Brussels Stands with Senegal’s LGBTQIA+ Community as Repression Gets Worse

Senegal has sharply intensified its anti-LGBTQIA+ repression in 2026, with a new law that increases prison terms for same-sex relations and criminalises public support for queer lives. In response, a demonstration will take place in Brussels on Friday 29 May from 13:30 to 16:00 in front of the Senegalese Embassy, organised by Le Refuge LGBTQIA+ de Bruxelles. For queer people in Belgium, this is not a distant issue: it is about international solidarity, freedom of expression, and refusing the normalisation of state-backed homophobia.

A New Escalation in Senegal

Senegal already criminalised same-sex relations under Article 319 of its penal code, but the situation worsened dramatically this spring. In March 2026, parliament approved a new law, and President Bassirou Diomaye Faye signed it on 27 March, doubling the maximum prison sentence for consensual same-sex intimacy from five to ten years.

The law also goes further than punishing private relationships. It introduces penalties for the “promotion”, “glorification” or support of homosexuality and related identities, exposing activists, organisations, journalists and even support networks to prosecution. That matters far beyond Senegal’s borders, because it turns basic solidarity into a legal risk and tries to erase queer life from public space altogether.

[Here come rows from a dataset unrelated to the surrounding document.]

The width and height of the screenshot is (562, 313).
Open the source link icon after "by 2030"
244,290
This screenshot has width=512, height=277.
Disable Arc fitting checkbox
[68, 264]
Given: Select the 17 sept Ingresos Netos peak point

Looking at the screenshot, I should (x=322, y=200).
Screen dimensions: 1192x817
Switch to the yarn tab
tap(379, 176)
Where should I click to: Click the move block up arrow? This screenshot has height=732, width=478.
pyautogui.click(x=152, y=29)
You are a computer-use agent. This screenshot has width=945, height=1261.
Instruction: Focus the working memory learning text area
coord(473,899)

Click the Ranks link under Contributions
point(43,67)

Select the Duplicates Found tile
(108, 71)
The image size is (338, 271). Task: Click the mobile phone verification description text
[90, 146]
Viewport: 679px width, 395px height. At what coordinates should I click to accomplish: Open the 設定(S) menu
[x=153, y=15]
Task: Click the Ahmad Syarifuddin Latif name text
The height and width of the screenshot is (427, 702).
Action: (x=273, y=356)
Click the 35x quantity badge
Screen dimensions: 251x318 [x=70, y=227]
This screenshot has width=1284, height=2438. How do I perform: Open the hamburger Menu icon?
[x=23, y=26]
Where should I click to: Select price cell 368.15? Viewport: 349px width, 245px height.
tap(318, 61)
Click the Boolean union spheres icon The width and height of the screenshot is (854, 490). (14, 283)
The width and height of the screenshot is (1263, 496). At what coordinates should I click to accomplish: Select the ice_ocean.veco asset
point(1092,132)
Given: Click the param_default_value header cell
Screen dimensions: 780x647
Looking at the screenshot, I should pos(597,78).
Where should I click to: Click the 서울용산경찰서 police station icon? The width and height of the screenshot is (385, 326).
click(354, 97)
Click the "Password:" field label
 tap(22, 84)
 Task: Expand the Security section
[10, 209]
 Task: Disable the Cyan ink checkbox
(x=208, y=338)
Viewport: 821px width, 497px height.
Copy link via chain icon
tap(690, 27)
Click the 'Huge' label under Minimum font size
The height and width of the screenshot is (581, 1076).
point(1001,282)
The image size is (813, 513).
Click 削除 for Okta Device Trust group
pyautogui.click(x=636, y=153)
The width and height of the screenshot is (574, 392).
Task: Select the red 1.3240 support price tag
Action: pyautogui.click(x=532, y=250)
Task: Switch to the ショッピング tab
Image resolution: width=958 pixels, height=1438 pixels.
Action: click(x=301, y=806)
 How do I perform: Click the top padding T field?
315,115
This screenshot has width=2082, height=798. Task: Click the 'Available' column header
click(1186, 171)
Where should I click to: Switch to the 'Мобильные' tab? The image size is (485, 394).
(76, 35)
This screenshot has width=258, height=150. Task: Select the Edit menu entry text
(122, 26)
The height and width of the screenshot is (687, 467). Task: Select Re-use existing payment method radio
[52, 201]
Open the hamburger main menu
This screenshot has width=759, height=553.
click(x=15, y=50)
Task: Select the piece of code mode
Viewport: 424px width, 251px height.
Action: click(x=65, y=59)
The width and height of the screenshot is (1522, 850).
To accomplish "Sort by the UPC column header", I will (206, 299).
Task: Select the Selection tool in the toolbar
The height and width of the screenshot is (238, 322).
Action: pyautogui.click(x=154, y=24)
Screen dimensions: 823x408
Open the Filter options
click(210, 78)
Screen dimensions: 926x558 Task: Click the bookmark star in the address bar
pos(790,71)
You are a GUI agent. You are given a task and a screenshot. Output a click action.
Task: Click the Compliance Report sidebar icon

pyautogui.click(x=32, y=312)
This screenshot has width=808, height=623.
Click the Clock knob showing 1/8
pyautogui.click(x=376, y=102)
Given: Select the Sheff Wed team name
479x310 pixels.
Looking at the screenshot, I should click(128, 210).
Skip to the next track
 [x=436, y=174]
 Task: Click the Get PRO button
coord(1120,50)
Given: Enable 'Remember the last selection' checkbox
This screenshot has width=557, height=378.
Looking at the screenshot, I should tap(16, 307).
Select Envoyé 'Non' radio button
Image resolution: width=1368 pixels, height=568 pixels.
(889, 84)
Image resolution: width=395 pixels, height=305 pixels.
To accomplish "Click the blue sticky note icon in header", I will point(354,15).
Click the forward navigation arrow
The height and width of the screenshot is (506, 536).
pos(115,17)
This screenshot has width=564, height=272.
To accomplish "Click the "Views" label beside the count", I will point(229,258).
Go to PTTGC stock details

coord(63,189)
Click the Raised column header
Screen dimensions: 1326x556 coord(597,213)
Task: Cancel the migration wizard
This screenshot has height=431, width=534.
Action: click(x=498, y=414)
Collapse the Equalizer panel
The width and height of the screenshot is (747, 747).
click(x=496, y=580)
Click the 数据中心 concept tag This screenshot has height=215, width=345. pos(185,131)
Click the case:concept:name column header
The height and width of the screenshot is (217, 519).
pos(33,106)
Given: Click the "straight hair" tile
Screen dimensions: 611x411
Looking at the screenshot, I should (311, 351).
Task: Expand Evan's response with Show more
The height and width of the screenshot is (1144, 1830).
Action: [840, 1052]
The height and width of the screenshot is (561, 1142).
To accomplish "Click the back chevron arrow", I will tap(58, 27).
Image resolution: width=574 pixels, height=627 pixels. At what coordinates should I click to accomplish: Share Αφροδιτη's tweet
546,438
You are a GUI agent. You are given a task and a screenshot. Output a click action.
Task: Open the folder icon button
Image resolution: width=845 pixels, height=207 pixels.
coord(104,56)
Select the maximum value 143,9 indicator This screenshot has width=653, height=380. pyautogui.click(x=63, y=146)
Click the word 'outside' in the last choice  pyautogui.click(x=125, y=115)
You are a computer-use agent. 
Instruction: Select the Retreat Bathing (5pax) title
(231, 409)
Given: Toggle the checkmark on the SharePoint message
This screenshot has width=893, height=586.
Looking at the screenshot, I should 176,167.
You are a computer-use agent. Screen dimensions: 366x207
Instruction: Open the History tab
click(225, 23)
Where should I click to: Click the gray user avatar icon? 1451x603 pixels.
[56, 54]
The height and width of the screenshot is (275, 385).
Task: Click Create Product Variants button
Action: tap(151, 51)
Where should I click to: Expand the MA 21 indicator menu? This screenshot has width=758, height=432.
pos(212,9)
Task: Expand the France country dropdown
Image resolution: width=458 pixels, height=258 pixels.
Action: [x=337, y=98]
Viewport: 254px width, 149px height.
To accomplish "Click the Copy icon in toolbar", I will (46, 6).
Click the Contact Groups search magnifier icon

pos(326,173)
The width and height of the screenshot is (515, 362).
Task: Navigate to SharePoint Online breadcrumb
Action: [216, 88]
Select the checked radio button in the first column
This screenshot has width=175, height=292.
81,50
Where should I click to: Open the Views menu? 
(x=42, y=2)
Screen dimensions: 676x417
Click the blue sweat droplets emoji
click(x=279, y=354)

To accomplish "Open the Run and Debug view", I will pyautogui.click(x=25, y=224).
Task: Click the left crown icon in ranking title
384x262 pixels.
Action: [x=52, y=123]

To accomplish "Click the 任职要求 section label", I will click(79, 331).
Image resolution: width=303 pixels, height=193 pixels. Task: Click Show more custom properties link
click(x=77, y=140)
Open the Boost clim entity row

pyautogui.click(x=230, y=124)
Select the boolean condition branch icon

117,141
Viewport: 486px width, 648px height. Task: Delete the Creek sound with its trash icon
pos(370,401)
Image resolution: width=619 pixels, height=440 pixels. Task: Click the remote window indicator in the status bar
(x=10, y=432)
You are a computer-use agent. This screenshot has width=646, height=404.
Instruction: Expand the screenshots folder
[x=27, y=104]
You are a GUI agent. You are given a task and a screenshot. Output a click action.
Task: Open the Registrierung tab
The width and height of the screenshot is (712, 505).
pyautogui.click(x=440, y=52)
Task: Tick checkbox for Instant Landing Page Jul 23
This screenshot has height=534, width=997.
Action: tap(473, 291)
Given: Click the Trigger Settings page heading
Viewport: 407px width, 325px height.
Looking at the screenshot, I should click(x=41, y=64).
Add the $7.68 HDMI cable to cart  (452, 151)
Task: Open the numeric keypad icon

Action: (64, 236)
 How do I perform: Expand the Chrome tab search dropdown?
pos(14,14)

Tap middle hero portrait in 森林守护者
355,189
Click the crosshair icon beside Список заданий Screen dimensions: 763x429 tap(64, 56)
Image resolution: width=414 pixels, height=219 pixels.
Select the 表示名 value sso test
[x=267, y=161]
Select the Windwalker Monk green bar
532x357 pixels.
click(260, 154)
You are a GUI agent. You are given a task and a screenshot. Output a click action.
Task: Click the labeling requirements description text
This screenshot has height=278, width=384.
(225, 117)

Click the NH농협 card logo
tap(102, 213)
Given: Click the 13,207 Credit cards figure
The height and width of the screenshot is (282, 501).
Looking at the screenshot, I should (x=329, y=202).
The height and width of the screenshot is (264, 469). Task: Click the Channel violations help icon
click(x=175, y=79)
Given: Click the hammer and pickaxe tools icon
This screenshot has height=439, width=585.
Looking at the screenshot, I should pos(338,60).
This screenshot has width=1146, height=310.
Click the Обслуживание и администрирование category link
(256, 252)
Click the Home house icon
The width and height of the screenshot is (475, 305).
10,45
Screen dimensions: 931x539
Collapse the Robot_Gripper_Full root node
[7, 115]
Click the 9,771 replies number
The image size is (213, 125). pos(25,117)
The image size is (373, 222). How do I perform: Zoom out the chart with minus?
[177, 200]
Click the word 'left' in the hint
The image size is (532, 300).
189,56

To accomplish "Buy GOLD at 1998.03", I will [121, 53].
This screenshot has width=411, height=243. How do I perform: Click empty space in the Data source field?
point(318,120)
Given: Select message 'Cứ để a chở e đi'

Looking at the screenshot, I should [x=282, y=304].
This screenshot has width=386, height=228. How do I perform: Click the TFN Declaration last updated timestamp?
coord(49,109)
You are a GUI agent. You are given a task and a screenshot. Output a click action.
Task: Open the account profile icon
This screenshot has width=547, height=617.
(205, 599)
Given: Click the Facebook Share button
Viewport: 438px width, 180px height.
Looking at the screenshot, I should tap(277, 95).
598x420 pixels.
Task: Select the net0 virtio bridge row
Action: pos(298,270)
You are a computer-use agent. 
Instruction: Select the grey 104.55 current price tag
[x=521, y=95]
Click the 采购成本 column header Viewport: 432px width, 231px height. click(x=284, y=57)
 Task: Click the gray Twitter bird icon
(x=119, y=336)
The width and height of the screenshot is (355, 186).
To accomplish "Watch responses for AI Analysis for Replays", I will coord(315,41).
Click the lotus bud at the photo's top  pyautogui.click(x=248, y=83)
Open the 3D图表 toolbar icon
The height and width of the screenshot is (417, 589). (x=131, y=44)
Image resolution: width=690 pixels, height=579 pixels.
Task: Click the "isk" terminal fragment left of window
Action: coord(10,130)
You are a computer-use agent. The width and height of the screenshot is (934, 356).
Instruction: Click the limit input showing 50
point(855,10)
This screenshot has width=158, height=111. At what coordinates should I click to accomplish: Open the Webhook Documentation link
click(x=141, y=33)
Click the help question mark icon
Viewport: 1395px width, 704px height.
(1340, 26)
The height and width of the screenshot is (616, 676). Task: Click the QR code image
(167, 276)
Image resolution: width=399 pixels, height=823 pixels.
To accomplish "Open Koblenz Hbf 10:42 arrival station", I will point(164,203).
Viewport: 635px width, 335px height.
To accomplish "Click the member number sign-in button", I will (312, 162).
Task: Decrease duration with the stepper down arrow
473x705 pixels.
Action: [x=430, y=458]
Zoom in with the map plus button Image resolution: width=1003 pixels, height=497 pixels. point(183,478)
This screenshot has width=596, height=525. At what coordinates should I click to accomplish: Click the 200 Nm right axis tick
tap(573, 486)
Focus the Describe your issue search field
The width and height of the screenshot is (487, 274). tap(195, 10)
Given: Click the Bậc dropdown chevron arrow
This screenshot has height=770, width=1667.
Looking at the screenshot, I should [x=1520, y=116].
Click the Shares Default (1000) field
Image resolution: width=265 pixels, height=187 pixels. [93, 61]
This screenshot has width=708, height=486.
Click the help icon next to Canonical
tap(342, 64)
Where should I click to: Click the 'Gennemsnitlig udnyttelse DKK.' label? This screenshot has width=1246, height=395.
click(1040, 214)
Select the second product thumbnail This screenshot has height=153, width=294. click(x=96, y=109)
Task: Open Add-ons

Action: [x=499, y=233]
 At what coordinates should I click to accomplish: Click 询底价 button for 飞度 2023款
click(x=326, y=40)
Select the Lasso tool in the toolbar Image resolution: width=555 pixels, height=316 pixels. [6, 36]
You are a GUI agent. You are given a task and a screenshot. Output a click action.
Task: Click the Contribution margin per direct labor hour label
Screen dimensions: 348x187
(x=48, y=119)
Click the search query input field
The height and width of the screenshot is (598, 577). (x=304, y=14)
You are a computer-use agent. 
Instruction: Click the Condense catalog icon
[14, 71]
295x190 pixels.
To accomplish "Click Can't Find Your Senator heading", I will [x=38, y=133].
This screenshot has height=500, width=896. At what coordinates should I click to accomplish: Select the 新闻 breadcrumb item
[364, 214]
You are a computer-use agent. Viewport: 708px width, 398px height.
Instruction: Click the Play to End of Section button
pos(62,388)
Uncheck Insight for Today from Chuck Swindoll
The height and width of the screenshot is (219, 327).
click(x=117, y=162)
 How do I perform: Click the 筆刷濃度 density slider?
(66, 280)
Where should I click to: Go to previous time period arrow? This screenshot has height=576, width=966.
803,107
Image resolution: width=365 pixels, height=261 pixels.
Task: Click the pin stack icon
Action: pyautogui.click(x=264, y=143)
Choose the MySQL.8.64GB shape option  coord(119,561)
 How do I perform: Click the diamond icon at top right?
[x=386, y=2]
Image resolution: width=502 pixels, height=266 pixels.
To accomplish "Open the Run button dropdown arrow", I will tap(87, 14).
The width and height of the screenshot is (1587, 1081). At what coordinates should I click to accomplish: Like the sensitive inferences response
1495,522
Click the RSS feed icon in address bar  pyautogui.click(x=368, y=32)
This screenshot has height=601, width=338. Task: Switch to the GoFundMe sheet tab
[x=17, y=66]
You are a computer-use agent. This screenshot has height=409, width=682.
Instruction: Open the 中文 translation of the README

Fear, Arrests and Public Hostility

This legal hardening did not happen in a vacuum. Human rights groups have described a broader climate of stigma, panic and arrests targeting people accused of same-sex relations, with at least 27 men reportedly detained in February 2026 on charges including “unnatural acts”.

Critics including the UN human rights office warned before the law was signed that it would violate rights to dignity, privacy, equality and freedom of expression. Organisations such as FIDH and Outright International have also said the new provisions could criminalise advocacy, care work and documentation of abuse, making life even more dangerous for LGBTQIA+ people and those who stand beside them.

For queer communities today, this matters because anti-LGBTQIA+ laws never stay symbolic: they feed violence, justify exclusion and make everyday survival harder.

Why Brussels Should Pay Attention

Brussels is home to many African, diasporic and activist communities, and solidarity actions here can amplify what is happening elsewhere without speaking over those directly affected. A protest in Brussels also places pressure in a diplomatic space, reminding institutions that queer rights are human rights and that silence is a political choice.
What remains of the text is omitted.